> [WHAT YOU WILL DO]: Return the records below verbatim, beginning at the line that contains "You are a computer-use agent. 1440x900" and stopping after the line that contains "Looking at the screenshot, I should coord(267,190).".

-*-*-

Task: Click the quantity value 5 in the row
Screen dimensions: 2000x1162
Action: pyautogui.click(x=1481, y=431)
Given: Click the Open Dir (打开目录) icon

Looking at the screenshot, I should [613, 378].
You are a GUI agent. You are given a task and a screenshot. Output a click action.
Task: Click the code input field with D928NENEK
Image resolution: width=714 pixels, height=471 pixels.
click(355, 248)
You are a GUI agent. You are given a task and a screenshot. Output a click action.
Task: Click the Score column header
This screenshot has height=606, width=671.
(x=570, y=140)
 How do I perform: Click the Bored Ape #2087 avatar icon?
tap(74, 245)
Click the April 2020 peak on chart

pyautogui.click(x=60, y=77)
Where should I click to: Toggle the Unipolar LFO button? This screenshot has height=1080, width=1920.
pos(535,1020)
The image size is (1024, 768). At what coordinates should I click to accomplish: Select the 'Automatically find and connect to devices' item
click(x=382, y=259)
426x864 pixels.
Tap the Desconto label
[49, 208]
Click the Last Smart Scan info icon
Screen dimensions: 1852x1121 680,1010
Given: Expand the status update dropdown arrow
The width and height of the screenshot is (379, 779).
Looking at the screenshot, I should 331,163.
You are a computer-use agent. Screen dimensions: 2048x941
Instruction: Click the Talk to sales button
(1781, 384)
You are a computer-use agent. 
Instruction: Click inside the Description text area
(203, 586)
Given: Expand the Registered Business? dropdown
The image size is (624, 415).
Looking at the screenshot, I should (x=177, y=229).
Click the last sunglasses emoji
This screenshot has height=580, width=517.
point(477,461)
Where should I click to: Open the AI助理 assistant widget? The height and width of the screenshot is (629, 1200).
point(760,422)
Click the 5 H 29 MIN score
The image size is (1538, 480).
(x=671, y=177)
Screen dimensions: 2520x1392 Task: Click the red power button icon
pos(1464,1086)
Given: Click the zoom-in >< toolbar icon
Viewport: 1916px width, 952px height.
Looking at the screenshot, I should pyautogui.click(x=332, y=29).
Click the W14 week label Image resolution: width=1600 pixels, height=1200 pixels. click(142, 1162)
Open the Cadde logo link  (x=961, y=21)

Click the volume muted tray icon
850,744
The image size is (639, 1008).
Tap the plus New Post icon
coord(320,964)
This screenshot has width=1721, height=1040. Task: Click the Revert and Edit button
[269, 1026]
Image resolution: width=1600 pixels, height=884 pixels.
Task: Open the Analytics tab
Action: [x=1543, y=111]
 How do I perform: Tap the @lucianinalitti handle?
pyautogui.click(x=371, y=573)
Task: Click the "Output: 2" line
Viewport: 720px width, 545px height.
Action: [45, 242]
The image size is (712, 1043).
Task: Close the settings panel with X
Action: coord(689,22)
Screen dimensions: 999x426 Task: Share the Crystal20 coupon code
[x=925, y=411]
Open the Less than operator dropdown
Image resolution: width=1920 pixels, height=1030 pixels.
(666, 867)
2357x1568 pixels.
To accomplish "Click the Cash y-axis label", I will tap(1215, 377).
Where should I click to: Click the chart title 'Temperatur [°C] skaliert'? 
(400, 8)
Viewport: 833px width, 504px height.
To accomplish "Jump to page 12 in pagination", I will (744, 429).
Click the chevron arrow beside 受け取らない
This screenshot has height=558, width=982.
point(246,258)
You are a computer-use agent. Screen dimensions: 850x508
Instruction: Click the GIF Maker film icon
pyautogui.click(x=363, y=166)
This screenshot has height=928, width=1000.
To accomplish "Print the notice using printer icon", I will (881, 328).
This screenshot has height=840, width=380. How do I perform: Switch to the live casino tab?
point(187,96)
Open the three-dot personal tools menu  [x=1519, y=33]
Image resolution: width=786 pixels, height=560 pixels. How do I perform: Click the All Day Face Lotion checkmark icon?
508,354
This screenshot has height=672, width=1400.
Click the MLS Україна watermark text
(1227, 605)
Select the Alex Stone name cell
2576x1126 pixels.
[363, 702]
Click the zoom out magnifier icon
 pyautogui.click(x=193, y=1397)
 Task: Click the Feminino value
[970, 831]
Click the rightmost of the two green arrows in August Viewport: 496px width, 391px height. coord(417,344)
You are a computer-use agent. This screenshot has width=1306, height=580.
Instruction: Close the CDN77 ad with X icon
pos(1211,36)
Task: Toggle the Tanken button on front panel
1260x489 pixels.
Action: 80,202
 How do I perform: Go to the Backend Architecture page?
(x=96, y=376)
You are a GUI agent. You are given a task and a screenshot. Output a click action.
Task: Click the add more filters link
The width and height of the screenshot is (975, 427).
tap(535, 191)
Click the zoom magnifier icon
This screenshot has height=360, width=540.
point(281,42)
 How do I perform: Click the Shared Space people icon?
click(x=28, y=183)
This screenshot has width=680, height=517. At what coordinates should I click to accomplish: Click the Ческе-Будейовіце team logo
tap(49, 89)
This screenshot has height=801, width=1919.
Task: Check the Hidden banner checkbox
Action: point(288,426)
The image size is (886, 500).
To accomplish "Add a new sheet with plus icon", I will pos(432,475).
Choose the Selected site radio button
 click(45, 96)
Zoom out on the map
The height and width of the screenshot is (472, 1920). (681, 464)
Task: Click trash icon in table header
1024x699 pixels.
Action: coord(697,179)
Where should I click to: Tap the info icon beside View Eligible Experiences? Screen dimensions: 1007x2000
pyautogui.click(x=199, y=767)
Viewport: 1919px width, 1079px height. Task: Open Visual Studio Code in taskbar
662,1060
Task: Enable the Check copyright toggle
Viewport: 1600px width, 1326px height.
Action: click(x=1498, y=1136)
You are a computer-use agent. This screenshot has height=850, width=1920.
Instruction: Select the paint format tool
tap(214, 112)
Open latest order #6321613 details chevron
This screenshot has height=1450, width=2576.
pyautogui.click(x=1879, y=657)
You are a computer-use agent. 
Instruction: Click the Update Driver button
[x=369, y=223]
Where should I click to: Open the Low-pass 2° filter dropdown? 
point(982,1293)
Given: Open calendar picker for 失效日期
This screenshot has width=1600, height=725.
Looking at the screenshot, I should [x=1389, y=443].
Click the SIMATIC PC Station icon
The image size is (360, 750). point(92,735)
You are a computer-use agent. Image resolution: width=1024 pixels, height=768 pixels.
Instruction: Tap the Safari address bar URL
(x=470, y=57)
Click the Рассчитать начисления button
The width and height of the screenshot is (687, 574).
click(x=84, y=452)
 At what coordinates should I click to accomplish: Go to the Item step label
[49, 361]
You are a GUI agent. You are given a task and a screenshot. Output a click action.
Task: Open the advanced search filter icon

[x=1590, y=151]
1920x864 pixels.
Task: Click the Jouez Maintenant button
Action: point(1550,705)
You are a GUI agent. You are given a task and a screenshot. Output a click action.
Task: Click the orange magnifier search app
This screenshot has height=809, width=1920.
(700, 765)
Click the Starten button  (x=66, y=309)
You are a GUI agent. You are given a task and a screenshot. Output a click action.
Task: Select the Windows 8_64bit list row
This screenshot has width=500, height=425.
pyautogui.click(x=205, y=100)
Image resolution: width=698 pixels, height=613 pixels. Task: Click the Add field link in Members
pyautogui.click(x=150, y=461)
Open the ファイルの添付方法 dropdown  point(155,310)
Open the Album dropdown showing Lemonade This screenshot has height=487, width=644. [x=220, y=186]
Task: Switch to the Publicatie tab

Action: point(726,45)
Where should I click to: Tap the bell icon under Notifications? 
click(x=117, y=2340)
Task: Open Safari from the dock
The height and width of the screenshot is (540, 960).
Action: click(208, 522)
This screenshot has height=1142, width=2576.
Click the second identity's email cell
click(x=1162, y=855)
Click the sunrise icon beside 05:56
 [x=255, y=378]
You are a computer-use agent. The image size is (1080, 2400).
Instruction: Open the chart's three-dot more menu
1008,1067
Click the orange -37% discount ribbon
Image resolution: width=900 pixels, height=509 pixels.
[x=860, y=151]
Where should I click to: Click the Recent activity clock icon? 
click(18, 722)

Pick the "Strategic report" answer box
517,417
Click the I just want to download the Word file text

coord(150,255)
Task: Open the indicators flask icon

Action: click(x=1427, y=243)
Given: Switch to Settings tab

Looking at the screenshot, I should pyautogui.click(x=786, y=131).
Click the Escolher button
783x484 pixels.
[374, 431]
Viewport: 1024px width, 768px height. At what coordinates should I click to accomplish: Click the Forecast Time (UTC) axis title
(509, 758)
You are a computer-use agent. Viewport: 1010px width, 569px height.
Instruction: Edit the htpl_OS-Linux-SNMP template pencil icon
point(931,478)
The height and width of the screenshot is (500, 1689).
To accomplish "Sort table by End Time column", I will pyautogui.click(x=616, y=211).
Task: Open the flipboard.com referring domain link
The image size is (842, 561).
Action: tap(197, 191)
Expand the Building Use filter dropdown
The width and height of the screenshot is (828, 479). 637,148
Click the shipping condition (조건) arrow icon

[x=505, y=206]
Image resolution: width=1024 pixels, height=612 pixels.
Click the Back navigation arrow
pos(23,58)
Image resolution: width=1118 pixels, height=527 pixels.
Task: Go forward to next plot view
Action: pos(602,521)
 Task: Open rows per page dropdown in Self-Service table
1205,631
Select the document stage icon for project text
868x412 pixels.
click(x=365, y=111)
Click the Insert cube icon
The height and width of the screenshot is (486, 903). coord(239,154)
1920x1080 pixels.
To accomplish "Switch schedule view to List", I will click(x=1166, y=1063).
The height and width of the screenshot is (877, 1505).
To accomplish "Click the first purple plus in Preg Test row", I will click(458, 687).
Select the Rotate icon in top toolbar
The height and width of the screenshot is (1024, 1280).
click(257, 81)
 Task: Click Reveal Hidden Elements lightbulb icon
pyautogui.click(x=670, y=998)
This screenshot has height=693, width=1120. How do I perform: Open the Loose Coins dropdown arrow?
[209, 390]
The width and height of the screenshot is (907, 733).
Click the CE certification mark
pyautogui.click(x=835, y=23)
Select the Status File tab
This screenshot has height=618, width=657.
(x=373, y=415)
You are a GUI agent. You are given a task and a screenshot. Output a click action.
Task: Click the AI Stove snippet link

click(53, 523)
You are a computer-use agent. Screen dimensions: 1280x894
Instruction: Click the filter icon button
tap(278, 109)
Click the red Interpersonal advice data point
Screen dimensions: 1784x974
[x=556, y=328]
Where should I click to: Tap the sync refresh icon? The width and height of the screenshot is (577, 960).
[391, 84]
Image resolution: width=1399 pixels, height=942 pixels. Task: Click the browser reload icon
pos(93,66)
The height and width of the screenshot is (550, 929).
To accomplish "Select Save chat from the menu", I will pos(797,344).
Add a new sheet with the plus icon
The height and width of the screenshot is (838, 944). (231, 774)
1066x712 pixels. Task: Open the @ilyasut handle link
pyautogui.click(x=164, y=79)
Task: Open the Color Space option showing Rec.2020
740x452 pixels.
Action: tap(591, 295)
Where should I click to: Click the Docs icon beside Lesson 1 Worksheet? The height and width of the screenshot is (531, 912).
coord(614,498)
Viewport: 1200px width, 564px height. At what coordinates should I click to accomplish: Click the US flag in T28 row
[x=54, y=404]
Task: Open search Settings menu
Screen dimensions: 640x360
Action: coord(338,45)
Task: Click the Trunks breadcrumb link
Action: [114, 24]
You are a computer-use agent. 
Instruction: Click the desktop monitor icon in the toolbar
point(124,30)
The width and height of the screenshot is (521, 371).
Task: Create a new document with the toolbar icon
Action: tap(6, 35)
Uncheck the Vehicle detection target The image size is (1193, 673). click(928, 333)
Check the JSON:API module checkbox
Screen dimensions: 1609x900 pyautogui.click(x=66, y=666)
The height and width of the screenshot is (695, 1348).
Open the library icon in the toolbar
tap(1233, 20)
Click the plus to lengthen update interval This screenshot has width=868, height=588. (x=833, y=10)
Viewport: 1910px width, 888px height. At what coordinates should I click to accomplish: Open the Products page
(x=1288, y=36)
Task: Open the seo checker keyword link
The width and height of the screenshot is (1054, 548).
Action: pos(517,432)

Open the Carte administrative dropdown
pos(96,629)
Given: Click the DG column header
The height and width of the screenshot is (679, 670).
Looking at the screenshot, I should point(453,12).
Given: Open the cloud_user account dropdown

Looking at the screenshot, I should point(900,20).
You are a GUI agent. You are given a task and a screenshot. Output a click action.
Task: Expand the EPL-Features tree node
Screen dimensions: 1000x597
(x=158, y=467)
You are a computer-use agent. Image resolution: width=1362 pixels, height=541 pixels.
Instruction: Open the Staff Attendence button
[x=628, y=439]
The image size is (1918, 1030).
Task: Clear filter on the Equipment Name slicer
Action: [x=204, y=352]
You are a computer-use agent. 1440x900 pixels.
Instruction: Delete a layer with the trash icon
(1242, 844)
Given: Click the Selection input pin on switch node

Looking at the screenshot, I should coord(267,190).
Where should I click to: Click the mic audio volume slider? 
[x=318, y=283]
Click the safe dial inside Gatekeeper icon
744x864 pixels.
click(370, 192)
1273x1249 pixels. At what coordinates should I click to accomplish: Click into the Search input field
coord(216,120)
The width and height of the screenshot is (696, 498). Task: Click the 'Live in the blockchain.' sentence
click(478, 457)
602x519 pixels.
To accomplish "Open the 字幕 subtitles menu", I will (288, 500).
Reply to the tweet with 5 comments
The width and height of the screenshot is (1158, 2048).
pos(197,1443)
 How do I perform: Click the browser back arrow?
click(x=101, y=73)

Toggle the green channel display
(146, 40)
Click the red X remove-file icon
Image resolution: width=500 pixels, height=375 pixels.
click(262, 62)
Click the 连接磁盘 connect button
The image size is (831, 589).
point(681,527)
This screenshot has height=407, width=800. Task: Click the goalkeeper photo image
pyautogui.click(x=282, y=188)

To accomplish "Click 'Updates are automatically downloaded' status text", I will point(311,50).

-*-*-

> [FULL OUTPUT]:
You are a computer-use agent. 1440x900 pixels.
Instruction: Delete a layer with the trash icon
(1242, 844)
Given: Click the Selection input pin on switch node

Looking at the screenshot, I should coord(267,190).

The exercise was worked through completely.